= Key set =

Series of film stills for publicity

A key set is a sequentially numbered set of selected film stills which were taken before, during and after a film is made. They are accumulated in a binder or binders to be distributed free to fan magazines for publicity purposes. Important films would generate hundreds of stills, usually 8 x 10 photographs. Some films would use even larger formats for their prints.

The complete binders, also referred to as "master still-books," would include pre-production photos of costume studies, or candid photos taken on the set during production. The photos were organized with numbers printed in the margins. The most important and widely distributed photos were taken in separate photo studios, which consisted of portraits of stars, featured players, and sometimes the director. The film Gone With the Wind had a key set of stills containing more than 1,000 photographs. Because of the Production Code of 1930, which reviewed films before release to maintain moral values, still photographers also had to submit their key set to movie censors for their stamp before being distributed to the press.

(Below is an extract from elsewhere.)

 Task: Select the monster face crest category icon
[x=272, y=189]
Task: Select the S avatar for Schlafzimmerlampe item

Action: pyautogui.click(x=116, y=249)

Most feature films have a still photographer, who is typically required to find the best scenes to shoot photos of, using their own judgement. They are often considered a nuisance to the director, since they would ask the actors to hold a position for the shot. "Hold for stills," a request made by the photographer, has therefore been an irritant to most directors, who need to move on to creating the next scene. Although some directors, such as Cecil B. DeMille, gave special attention to stills, and would often direct the photography with the still photographer. He was especially proud of his stills, creating many large, gallery-quality prints to give to important fan magazines. "I make far more stills than any other company," he told producer Jesse Lasky. "There is greater attention given to gowns, detail, story and direction than in any picture made today."